Opinión

Deportistas de oro

Después de quince días de infarto, de gloria televisiva y éxtasis, a uno le dan ganas de calzarse una medalla al cuello, aunque sea por aquello del síndrome de imitación.

Nunca hemos estado tan cerca de Río, por momentos se percibía hasta la humedad y el calor casi de trópico, el ambiente entre las fabelas, del que sus moradores contaban las “maravillas” de unos juegos que tenían tan cerca, también las playas soñadas entre caipiriñas y garotas; qué cosas, oiga.

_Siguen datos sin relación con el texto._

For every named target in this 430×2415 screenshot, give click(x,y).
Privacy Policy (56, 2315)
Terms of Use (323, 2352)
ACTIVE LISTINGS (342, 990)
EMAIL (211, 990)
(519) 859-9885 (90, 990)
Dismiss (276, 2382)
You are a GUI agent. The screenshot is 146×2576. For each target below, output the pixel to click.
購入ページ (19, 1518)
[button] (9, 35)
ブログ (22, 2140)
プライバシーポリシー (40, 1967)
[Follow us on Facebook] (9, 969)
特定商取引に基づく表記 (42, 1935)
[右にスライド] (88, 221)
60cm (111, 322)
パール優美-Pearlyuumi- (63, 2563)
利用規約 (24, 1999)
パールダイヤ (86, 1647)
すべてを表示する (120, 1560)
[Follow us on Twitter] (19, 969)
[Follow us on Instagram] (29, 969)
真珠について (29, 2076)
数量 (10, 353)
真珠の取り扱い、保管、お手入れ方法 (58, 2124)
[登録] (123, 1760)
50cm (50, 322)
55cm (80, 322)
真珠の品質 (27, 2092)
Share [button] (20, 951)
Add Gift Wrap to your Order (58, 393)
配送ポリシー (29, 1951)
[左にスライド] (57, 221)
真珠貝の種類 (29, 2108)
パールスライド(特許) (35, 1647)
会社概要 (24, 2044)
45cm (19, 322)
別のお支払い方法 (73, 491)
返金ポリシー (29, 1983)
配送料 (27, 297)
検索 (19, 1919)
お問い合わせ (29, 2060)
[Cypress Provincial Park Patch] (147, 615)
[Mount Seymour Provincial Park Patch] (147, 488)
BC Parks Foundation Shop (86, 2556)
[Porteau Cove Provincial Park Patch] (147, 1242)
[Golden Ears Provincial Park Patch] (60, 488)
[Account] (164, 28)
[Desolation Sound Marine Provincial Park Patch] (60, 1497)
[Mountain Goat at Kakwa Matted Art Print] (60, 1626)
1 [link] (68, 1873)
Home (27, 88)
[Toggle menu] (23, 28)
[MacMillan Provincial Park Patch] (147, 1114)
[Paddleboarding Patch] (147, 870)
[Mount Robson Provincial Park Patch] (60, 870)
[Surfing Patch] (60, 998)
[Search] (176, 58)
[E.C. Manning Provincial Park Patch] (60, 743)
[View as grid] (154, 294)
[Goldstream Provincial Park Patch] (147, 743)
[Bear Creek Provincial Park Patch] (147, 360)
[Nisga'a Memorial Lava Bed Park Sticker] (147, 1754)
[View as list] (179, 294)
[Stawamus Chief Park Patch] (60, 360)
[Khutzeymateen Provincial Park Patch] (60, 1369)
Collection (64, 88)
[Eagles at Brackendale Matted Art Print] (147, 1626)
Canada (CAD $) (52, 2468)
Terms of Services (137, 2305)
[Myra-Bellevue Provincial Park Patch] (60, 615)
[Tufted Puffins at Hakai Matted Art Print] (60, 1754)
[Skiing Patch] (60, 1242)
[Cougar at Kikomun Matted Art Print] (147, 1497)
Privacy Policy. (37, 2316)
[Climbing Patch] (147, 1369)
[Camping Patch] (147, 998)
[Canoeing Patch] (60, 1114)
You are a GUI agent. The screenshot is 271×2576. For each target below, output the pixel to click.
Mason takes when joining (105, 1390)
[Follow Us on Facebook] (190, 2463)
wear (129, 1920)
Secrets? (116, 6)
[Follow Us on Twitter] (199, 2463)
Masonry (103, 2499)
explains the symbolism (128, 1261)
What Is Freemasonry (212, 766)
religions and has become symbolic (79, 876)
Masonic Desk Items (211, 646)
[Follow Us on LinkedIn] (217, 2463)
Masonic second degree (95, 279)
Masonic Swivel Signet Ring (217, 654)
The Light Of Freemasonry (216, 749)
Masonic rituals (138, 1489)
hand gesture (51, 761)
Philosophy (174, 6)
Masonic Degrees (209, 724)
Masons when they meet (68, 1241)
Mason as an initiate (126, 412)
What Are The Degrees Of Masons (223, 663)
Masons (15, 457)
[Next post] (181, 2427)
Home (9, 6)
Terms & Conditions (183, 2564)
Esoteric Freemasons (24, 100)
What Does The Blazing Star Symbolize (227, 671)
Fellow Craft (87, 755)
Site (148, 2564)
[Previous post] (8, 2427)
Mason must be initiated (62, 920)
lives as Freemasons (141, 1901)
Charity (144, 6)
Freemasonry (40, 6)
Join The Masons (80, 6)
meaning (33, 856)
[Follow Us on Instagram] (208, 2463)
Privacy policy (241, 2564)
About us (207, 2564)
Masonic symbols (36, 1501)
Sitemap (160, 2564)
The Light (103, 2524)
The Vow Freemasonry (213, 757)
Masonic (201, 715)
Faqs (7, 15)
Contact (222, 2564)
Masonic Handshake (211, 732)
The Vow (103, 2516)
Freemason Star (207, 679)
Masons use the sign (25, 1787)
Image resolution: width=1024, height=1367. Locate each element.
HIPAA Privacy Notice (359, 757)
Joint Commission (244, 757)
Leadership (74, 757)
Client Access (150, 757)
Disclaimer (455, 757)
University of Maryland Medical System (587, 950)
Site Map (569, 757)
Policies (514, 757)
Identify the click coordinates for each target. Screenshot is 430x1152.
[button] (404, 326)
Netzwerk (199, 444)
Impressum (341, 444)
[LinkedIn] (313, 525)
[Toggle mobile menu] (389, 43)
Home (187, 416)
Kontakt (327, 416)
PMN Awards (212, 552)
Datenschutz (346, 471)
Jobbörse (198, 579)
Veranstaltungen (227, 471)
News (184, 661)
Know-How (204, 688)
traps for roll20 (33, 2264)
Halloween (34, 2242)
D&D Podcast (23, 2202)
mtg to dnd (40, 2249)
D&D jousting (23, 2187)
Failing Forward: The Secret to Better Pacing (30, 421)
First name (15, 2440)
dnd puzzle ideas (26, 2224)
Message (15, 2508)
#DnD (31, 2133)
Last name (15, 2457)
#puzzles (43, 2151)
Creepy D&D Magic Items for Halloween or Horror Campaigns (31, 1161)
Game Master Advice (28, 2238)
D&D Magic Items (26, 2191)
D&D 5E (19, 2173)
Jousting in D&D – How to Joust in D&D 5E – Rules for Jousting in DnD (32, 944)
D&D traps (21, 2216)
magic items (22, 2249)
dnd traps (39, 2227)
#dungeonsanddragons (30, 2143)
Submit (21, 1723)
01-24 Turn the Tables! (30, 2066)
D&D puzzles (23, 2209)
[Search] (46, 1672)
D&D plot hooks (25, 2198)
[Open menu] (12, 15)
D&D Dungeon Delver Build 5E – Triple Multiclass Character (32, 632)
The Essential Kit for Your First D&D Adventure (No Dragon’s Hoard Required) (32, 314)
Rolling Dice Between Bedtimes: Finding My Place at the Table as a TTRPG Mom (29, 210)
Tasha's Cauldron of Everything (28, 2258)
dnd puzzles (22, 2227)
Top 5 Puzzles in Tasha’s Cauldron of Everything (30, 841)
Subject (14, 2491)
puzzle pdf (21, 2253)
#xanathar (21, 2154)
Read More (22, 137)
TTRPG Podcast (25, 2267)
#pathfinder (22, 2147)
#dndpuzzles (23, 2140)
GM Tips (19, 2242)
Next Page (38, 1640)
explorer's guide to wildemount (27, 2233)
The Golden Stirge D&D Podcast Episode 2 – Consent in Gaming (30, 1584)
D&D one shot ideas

Por momentos, la estratosférica dimensión de Nadal era propia, su empecinamiento contagioso, hasta el punto de que más de uno hubiera entrado al vestuario donde se atrincheraba el contrincante japonés y le hubiera mazado la cabeza a golpes. Mireia Belmonte que nos hizo sentir como escualos braceando en medio del salón; acongojados por el esfuerzo de Lydia Valentín, con la columna vertebral a punto de resquebrajarse, por suerte su cuerpo es otro. Los gritos descomunales de Carolina Marín imagino que por aquello de acojonar al contrario en un deporte inimaginable por estos lares, cuyas narraciones pusieron a prueba a los comentaristas. Nada que ver con el piragüismo, donde desde las gestas de David Cal éstas eran casi habituales. Así que lo de Craviotto, Toro, Chorraut, o Marcos Cooper entraba dentro de lo previsible; lástima de la admirable Teresa Portela, que supo ver su clasificación como un síntoma de que las rivales fueron mucho mejores y ahí se queda el lamento. La parsimonia y el buen rollismo de Ruth Beitia que por momentos su declaraciones parecían más propias de una especialista en coaching profesional que de una deportista que se jugaba las habichuelas frente a rivales en plena explosión de juventud. Por momentos uno se imaginaba como propia esa bendita mano de Claver que restaba la gloria australiana en favor de los nuestros.

En fin, que después de quince días ya no sabemos qué hacer con tanta gloria. Tal vez levantarnos del sofá.